# Growing / light !



## Nopleaseihaveaquestion (Jul 13, 2019)

Hi ! 

I read a lot about growing and the right type of lights. I understand that the spectrum etc needs to be right, but I have a question. My situation is a bit particular since I would only need a plant or two, not more. 

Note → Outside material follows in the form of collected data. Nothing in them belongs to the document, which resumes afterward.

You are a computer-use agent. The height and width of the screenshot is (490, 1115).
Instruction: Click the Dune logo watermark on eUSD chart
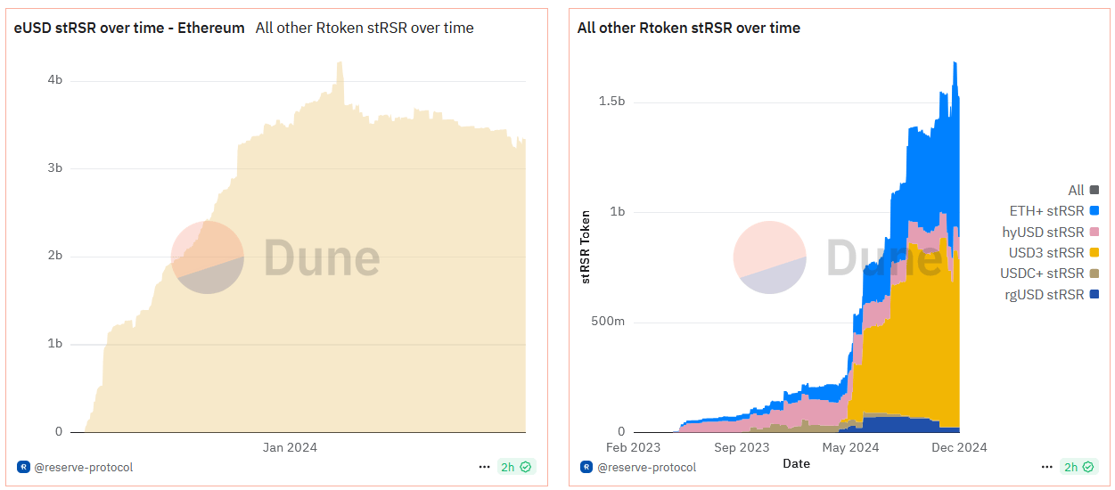coord(275,257)
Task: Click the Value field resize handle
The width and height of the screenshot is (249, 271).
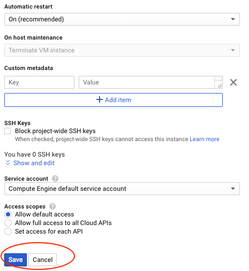Action: tap(220, 86)
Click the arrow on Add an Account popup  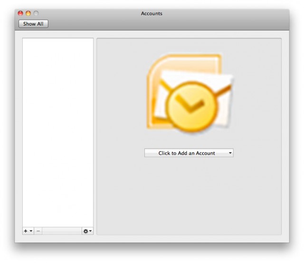click(x=230, y=153)
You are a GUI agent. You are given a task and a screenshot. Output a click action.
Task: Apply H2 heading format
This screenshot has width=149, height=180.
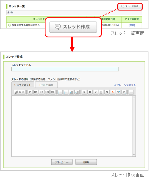(x=41, y=92)
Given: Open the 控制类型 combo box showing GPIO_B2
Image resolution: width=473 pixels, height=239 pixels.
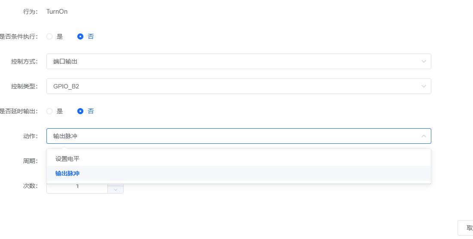Looking at the screenshot, I should point(232,86).
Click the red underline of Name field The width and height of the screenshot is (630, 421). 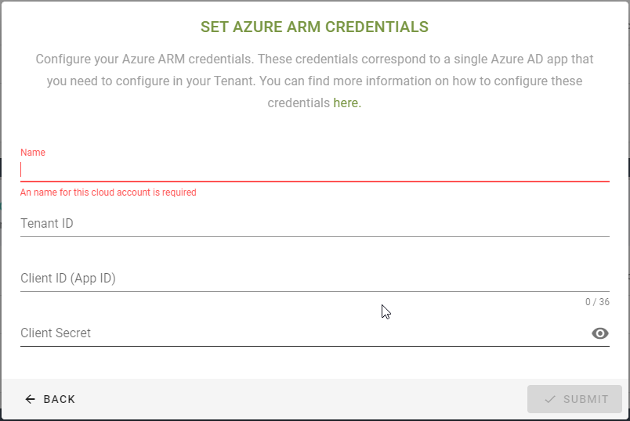coord(313,182)
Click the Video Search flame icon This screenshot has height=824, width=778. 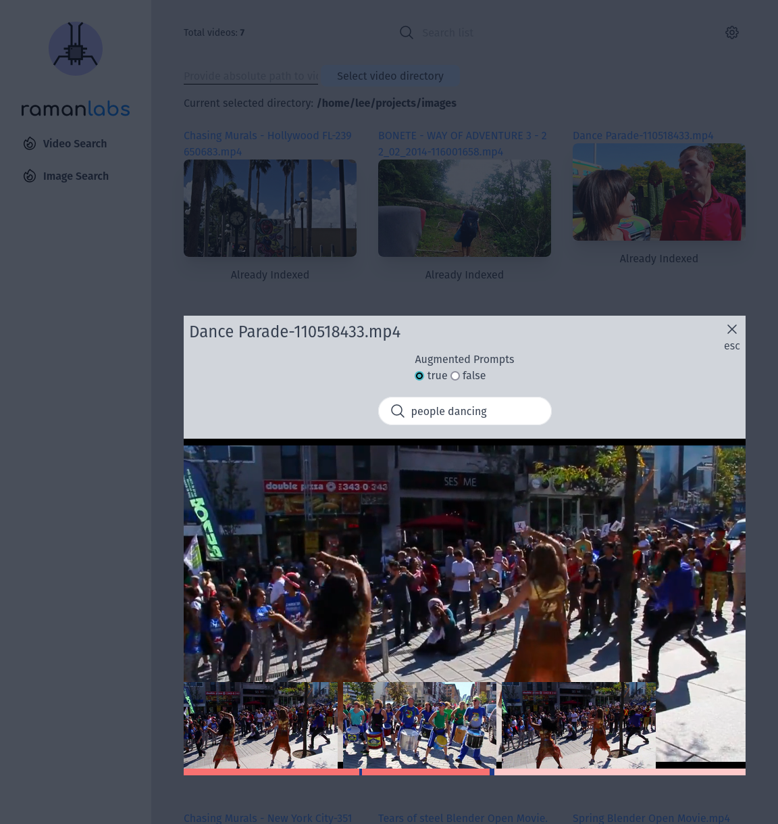[x=30, y=143]
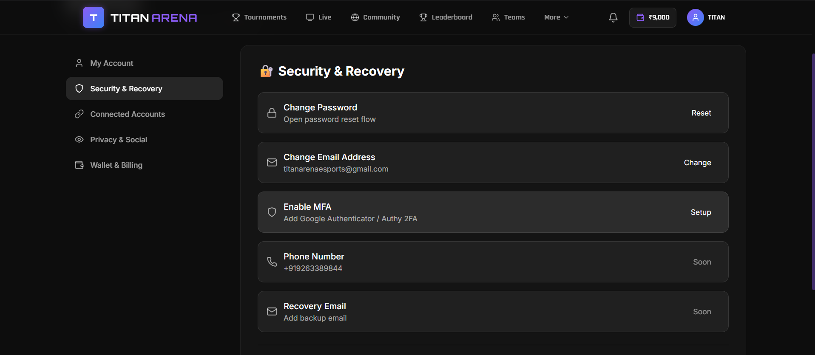
Task: Open the Leaderboard page
Action: tap(446, 17)
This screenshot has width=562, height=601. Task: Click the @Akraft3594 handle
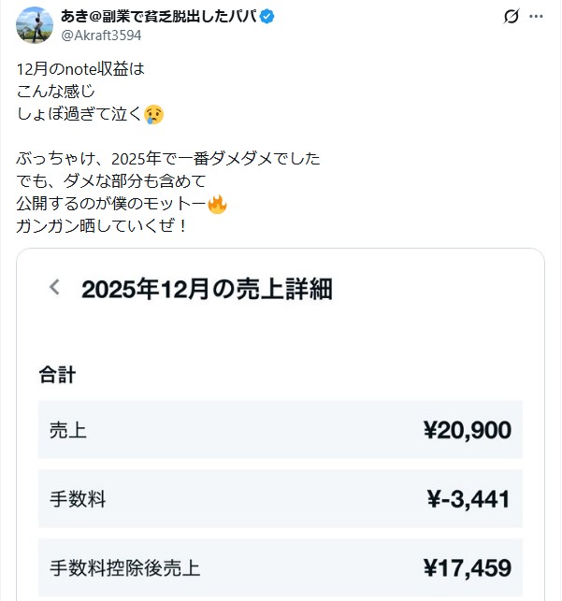(101, 36)
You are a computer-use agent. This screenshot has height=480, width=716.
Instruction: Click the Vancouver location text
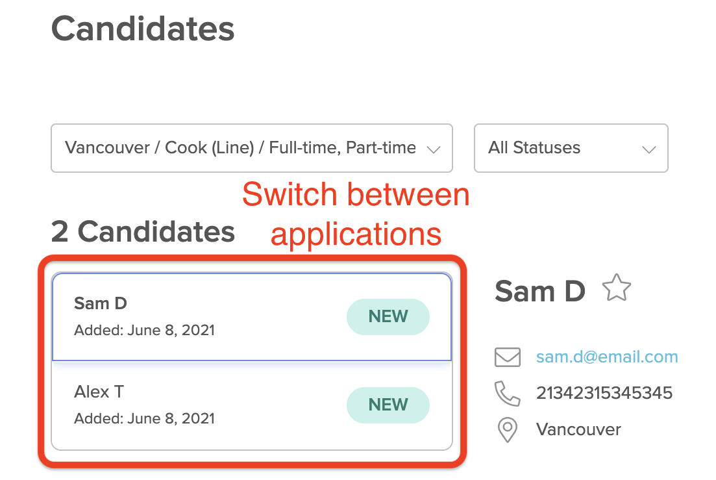point(578,429)
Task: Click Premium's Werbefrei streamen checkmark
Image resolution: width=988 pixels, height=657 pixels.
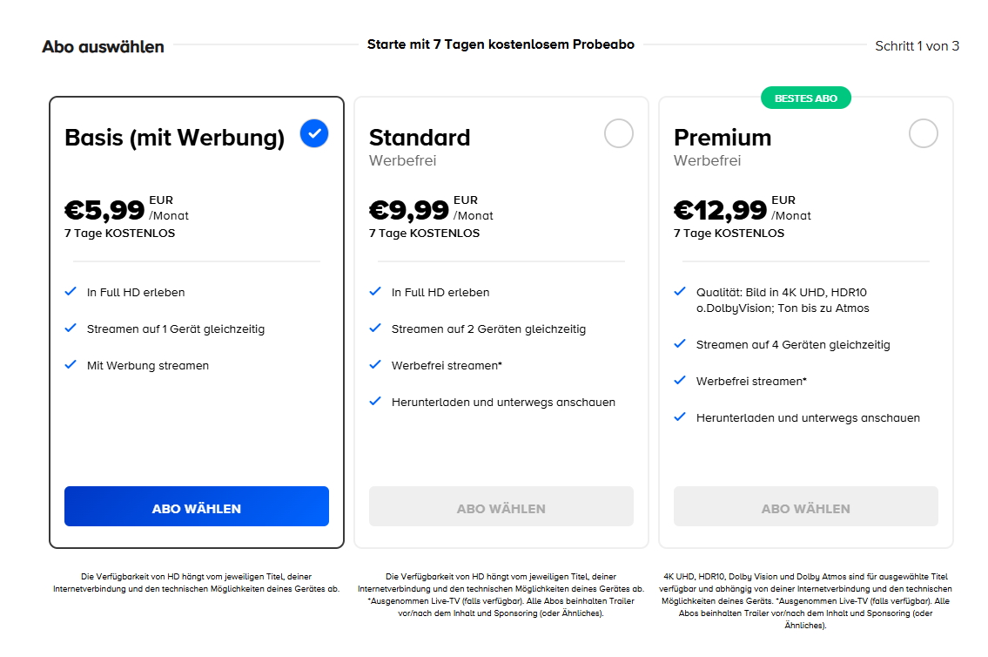Action: (x=681, y=381)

Is it possible to grow weed under "classic / normal" growlight, the used to grow tomatoes and stuff ? For example, I found this one on Amazon : https://www.amazon.fr/Relassy-Crois...1HQ31HV5XK1&psc=1&refRID=Q08Y8TGMK1HQ31HV5XK1

For ONE plant, with LED, do i need more than 45w ? does this kind of lamp work, even for flowering ? Thanks for your answers !


----------



## umbra (Jul 13, 2019)

Lol, NO it won't be enough light


----------



## burnin1 (Jul 13, 2019)

For one or two plants a 1500 watt LED could be what you are looking for.
If you want something relatively inexpensive something like this may work.
https://www.amazon.fr/OUMMET-Croiss...1500w+led&qid=1563046343&s=lawn-garden&sr=1-4

I wish you all the best!


----------



## cannabisismylife (Jul 23, 2019)

Nopleaseihaveaquestion said:


> Hi !
> 
> I read a lot about growing and the right type of lights. I understand that the spectrum etc needs to be right, but I have a question. My situation is a bit particular since I would only need a plant or two, not more.
> 
> ...


It won't be enough, I read somewhere that for 4 plants around 1000watt led would be enough, so do the math


----------



## The Hemp Goddess (Jul 23, 2019)

Lighting needs are really not figured by the plant as plants can range from very small autos to gigantic sativas.  Lighting needs are generally figured by the size of your grow space.  However, 45W is not big enough to grow anything.  It would work for a couple of weeks while the plants are very small, but after that, you are going to need something substantially larger.  LEDs vary widely, too.  You will want to look at the working watts--a 1500w LED does not put out 1500w of light.


----------



## burnin1 (Jul 23, 2019)

Nopleaseihaveaquestion said:


> Hi !
> 
> I read a lot about growing and the right type of lights. I understand that the spectrum etc needs to be right, but I have a question. My situation is a bit particular since I would only need a plant or two, not more.
> 
> ...



4 plants?  It looks like only one plant is asked about.  The math is simple if I understood the question right.  4 plants for a 1000 WATT led?


----------



## Devile (Jul 29, 2019)

Usually 35--50W/sf willl work for bloom


----------



## happyday (Jul 30, 2019)

Nopleaseihaveaquestion said:


> Hi !
> 
> I read a lot about growing and the right type of lights. I understand that the spectrum etc needs to be right, but I have a question. My situation is a bit particular since I would only need a plant or two, not more.
> 
> ...


32W/sq ft is ok. light on amazon boasted 600-1000W is actual 100W, 1000-2000W is 200W, 2000W+ is 300W


----------



## SmokeRich211 (Jul 31, 2019)

Nopleaseihaveaquestion said:


> Hi !
> 
> I read a lot about growing and the right type of lights. I understand that the spectrum etc needs to be right, but I have a question. My situation is a bit particular since I would only need a plant or two, not more.
> 
> ...


Not enough, maybe you can try the mars pro2 80, I used it with growing amazingly


----------